▶ What is being asked:
In the material below, find each line with the string "will" and copy it.

▶ Dataset excerpts:

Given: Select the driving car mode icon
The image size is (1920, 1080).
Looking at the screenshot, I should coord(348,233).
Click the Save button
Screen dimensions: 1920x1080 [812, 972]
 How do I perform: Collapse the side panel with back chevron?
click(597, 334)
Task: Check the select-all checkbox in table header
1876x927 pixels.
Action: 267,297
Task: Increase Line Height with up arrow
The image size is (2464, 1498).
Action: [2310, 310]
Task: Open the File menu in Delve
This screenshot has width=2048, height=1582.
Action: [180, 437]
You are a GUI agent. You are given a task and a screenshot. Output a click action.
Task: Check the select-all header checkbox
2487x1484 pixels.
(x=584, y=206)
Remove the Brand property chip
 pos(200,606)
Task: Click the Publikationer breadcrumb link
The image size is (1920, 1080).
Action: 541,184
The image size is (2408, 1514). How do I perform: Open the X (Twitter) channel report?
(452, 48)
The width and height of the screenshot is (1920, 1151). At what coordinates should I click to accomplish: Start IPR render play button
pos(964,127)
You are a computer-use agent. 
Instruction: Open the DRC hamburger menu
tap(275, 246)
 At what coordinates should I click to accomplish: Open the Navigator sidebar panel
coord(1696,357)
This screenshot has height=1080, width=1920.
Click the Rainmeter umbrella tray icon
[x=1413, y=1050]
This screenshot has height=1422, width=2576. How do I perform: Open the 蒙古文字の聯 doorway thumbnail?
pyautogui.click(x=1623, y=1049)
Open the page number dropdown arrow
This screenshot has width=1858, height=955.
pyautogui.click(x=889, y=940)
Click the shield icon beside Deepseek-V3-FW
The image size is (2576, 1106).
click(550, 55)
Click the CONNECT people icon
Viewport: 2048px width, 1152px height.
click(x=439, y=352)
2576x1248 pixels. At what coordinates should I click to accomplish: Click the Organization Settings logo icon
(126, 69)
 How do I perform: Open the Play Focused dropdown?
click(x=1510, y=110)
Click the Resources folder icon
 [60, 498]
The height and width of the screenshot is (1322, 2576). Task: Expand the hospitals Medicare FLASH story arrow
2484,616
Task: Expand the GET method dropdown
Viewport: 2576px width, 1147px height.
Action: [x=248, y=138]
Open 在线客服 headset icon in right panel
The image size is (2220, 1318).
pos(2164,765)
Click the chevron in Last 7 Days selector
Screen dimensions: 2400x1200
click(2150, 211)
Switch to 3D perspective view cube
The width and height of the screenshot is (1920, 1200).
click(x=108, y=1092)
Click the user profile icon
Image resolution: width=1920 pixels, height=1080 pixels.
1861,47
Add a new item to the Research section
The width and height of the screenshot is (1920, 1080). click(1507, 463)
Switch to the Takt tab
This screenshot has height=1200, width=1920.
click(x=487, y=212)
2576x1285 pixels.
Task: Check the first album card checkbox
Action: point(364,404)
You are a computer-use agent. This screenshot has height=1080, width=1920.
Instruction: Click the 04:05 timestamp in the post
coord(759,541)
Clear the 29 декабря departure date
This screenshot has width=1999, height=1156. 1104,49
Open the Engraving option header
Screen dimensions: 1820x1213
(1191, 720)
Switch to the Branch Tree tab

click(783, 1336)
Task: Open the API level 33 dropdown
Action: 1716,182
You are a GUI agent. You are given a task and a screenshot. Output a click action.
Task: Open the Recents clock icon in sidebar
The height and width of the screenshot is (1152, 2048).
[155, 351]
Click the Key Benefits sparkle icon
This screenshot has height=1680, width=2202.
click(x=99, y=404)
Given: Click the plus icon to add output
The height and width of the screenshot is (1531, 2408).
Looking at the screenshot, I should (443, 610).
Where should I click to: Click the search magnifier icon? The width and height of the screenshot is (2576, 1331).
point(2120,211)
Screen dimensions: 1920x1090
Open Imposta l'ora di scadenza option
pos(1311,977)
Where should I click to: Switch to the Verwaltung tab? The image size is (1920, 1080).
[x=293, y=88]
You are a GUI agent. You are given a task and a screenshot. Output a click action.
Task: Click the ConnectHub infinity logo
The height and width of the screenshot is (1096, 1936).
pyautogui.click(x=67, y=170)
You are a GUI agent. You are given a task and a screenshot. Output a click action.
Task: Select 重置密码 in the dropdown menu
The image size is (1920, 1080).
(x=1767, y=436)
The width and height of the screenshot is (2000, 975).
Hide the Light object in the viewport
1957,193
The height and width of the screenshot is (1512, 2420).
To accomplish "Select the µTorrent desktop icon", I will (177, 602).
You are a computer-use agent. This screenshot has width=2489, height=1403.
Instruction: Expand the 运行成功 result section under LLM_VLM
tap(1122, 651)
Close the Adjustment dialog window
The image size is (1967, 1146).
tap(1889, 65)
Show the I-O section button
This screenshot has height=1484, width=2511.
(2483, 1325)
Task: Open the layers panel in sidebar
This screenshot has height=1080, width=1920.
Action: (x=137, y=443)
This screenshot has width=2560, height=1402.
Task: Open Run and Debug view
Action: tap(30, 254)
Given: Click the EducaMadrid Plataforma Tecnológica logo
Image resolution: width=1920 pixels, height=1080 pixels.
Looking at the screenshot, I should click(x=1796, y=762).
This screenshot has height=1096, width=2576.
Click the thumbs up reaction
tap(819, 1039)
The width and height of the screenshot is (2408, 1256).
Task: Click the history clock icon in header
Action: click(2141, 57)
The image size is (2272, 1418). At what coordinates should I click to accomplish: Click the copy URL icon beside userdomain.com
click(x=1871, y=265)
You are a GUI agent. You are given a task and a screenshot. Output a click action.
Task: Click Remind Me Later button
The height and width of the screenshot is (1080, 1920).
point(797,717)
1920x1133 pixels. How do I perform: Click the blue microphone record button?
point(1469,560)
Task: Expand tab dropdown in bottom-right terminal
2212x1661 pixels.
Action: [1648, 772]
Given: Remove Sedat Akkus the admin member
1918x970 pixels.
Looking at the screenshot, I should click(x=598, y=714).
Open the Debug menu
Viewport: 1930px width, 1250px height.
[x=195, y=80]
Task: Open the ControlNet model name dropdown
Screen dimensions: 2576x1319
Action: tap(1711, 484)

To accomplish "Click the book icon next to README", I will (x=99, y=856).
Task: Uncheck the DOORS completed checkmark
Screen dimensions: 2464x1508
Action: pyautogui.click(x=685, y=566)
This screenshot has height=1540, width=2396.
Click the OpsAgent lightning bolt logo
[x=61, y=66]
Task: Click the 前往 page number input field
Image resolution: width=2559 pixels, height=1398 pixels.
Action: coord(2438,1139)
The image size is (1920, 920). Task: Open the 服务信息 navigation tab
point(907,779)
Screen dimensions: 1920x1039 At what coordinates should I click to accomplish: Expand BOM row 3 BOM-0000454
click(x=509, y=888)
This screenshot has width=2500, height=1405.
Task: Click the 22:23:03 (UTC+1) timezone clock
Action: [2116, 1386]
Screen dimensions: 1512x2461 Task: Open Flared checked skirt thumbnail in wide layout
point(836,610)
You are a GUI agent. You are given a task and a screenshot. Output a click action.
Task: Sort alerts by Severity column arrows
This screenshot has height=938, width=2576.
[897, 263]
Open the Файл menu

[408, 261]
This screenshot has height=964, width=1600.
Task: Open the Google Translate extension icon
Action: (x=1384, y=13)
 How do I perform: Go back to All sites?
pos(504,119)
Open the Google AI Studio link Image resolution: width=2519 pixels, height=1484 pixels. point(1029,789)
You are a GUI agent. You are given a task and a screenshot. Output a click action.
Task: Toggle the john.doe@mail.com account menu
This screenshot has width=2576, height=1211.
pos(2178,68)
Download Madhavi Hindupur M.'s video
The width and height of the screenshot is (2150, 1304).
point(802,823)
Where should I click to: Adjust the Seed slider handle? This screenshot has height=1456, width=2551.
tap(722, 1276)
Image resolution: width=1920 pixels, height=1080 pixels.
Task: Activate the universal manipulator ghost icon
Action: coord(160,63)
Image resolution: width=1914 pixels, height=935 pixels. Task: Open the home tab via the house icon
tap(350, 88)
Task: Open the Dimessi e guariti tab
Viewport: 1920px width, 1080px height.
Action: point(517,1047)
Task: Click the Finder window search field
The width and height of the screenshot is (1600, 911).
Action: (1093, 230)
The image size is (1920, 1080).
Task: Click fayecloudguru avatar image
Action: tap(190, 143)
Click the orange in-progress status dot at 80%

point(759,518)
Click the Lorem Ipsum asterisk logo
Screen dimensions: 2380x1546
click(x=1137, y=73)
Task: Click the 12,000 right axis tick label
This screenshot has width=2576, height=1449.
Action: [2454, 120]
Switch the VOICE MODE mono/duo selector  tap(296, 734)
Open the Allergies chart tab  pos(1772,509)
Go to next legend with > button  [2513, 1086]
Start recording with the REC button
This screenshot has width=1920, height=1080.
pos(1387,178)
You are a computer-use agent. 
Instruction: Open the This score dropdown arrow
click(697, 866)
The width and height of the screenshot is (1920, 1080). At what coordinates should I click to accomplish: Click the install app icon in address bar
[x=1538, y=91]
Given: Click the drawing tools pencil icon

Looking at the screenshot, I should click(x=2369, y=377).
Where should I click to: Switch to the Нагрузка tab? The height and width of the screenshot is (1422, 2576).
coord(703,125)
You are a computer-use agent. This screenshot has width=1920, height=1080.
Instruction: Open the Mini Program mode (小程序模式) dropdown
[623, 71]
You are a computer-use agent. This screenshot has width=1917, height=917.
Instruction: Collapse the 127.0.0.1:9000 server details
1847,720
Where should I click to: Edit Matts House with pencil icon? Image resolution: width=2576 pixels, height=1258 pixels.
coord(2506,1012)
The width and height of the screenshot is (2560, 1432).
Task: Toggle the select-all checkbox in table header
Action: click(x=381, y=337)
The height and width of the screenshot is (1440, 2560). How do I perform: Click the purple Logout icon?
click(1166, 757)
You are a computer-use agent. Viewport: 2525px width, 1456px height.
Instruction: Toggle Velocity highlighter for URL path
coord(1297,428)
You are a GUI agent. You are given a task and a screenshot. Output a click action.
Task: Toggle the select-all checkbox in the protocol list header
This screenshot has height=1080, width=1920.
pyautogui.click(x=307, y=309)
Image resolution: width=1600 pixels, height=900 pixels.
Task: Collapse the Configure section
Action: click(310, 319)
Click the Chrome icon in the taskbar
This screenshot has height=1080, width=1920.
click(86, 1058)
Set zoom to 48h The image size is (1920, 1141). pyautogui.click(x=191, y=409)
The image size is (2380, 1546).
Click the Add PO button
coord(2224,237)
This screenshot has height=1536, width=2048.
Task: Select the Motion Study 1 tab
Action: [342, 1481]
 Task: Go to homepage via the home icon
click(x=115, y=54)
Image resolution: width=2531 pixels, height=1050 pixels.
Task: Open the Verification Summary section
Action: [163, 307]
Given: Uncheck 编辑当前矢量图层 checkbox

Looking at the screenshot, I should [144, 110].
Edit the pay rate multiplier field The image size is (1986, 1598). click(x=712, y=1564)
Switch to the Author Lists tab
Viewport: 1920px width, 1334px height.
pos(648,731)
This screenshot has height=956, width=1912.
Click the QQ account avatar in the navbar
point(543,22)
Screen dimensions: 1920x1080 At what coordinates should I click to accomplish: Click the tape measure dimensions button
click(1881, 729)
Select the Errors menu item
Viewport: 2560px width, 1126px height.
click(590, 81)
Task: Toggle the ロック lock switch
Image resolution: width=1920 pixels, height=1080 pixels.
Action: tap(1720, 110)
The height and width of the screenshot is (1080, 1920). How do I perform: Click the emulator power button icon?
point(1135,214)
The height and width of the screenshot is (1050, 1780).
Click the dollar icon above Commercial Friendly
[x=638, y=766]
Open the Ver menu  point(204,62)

▶ Task response:
To accomplish "Select the µTorrent desktop icon", I will (177, 602).
To accomplish "Click the book icon next to README", I will (x=99, y=856).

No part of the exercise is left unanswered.